*Written problem:* Update the items below so that each "screenshot" becomes "image", leaving everything else as it is. Omit the pictures from your answer.

+++ Data for this task

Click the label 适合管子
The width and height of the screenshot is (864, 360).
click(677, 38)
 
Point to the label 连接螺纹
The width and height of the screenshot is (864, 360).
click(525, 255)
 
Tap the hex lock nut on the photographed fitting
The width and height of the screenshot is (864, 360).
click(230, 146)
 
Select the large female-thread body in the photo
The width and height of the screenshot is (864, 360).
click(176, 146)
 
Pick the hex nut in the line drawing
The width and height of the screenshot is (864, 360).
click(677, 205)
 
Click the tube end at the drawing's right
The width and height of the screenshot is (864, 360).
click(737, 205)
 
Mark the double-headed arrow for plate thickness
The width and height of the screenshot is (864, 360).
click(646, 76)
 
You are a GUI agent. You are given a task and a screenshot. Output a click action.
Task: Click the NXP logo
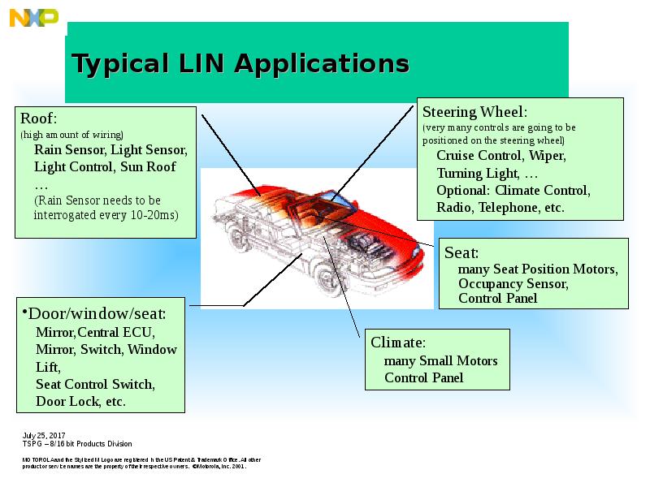pyautogui.click(x=34, y=17)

++++++

*Response to the exercise:*
Click the label 适合管子
The width and height of the image is (864, 360).
click(677, 38)
 
Point to the label 连接螺纹
The width and height of the image is (864, 360).
click(525, 255)
 
Tap the hex lock nut on the photographed fitting
The width and height of the image is (864, 360).
click(230, 146)
 
Select the large female-thread body in the photo
The width and height of the image is (864, 360).
click(176, 146)
 
Pick the hex nut in the line drawing
The width and height of the image is (864, 360).
click(677, 205)
 
Click the tube end at the drawing's right
The width and height of the image is (864, 360).
click(737, 205)
 
Mark the double-headed arrow for plate thickness
The width and height of the image is (864, 360).
click(646, 76)
 
You are a GUI agent. You are given a task and a image. Output a click action.
Task: Click the NXP logo
pyautogui.click(x=34, y=17)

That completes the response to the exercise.